Your second alert is never called because the original deferred you assign to the variable dd is never resolved and thus its .done() handler is never called.
You create a deferred and assign it to dd here:
var dd = $.Deferred();
And, then you set up a .done() handler with this:
dd.done(function() { alert(" dd.done outside ajax")});
But, when your ajax function finishes, you assign a different promise to the variable dd with this line:
dd = t();
And, thus nothing ever resolves the original promise so its .done() handler is never called.

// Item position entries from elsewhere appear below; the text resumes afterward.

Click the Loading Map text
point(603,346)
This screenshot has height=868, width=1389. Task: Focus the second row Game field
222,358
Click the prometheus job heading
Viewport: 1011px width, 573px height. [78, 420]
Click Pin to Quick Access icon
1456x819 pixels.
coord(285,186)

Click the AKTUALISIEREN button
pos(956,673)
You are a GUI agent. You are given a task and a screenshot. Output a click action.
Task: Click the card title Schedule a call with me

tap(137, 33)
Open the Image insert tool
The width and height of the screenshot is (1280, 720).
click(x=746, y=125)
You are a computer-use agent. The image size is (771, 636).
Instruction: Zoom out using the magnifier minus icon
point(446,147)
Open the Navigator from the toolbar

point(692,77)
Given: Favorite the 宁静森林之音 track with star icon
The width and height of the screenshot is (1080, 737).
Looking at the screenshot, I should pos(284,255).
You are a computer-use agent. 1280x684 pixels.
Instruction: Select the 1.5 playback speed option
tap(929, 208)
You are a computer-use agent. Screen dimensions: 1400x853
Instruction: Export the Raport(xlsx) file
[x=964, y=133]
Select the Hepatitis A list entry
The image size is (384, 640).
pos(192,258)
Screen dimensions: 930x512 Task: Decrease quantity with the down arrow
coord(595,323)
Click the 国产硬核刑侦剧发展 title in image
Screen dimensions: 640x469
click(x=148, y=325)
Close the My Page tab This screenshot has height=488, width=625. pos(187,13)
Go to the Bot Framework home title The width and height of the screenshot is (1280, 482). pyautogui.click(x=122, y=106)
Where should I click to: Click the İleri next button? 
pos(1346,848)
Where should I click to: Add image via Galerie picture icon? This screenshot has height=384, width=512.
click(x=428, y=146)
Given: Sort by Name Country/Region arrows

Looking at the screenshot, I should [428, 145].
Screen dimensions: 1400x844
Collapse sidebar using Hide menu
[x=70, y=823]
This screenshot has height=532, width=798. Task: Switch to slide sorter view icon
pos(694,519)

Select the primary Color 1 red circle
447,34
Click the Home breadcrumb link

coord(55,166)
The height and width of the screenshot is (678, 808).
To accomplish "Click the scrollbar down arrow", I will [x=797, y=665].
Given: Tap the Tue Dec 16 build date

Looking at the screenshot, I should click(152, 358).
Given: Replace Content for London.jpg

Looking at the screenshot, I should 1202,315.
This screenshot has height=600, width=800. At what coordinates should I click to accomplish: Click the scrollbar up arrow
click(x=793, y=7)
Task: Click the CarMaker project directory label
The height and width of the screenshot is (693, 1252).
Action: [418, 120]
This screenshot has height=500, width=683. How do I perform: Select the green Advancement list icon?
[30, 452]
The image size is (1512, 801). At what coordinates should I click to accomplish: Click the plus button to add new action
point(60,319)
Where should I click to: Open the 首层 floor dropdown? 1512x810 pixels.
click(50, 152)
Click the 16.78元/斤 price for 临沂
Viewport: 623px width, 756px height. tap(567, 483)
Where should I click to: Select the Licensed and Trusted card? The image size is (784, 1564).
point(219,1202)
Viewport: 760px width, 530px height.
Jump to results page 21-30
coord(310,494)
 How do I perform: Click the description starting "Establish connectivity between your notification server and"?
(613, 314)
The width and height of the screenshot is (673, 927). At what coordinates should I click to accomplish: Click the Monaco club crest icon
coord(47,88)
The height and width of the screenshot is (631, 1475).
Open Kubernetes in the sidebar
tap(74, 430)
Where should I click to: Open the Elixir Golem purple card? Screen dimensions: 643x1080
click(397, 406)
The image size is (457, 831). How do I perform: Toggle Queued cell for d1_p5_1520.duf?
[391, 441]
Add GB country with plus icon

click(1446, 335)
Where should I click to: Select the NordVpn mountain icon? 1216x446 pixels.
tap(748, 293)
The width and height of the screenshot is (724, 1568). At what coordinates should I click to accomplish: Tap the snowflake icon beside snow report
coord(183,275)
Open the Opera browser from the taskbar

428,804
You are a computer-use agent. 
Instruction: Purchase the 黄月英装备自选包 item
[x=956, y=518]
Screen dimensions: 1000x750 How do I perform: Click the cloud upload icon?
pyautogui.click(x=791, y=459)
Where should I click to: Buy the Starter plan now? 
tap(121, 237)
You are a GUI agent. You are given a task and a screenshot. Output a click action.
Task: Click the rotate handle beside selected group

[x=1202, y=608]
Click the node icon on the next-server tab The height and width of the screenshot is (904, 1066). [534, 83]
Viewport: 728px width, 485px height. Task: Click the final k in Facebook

I'd suggest this design instead:
function t() {
var d = $.Deferred();
setTimeout(function(){
d.resolve();
}, 5000);
return d.promise();
}
function test() {
return $.ajax("/echo/json/").then(function() {
console.log("ajax call done");
return t();
}).then(function() {
console.log("after timer");
});
}
test().then(function() {
console.log("everything done");
});
Working demo: http://jsfiddle.net/jfriend00/atafc5hj/
This illustrates the following concepts which are useful to know:
- Using the promise already returned from
$.ajax() rather than creating your own.
- Chaining another activity to that promise.
- Returning another promise from the
.then() handler to make the sequence wait for that promise too.
- Returning the chained promise from the main function so you can see when everything is done.